Why it matters: The new research offers the first conclusive evidence of human-induced long-term warming and increased meltwater runoff in the northern and central parts of Greenland, typically the coldest parts of the ice sheet.

  • How much and how fast the ice sheet melts will help determine the fate of coastal residents worldwide, given its contribution to sea level rise.

The big picture: The study, published in the journal Nature, finds that the warming during 2000-2011 exceeded the peak from swings in temperatures during pre-industrial times “with virtual certainty," and is about 1.5°C warmer than it was during the twentieth century.

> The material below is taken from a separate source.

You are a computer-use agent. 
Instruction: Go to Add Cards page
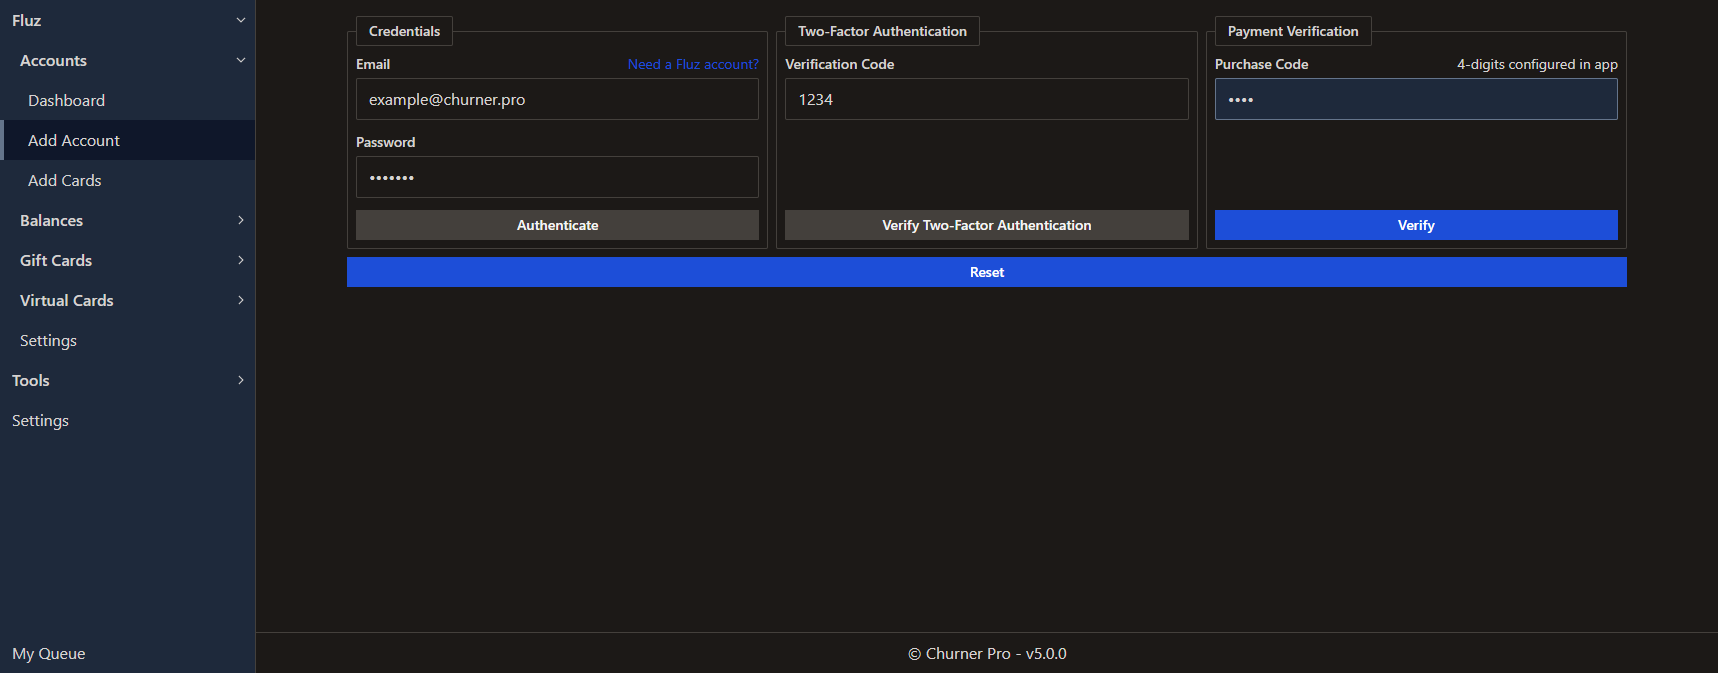(65, 181)
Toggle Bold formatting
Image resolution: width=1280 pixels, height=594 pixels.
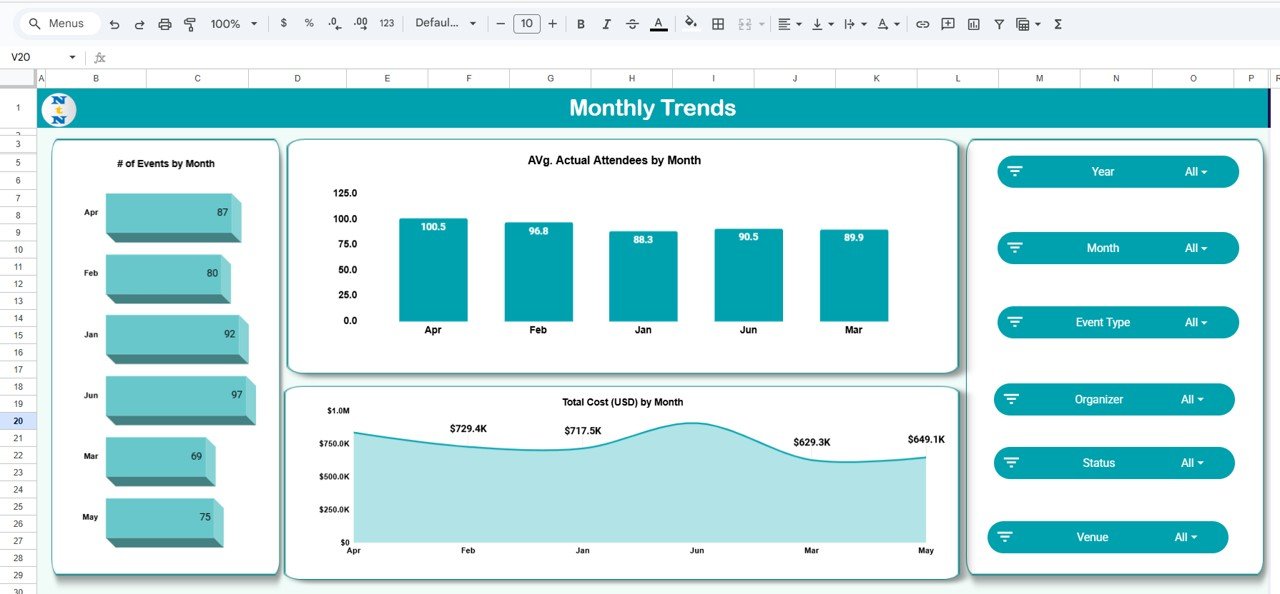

  • The likelihood that such temperatures would occur during the period from 1000-1800 is “close to zero,” the paper states.
  • The researchers worked to overcome a large amount of natural climate variability in the region by obtaining as many high quality ice core and other climate records as possible.

Threat level: “Global warming is now detectable in one of the most remote regions of the world,” the study states.

  • The reconstructed history of meltwater flowing off the ice sheet shows a spike during the 2000-2011 period that is unprecedented for the past millennium, a trend it predicts will continue, though with less certainty than the temperature conclusions.

What they’re saying: “I hope this is a reminder for everyone that we should be worried, very worried about the Greenland ice sheet melting away,” Eric Rignot of UC Irvine and a senior researcher at NASA, who was not involved in the study, told Axios via email.

  • Ian Joughin, a climate scientist at the University of Washington, who also not involved in the new work, said the study offers valuable new data. “Greenland is warming with a clear linear trend, which likely will steepen with time,” he said.

Yes, but: Joughin cautioned that natural variability in the region means future decades could see lower amounts of warming and melting, at least temporarily.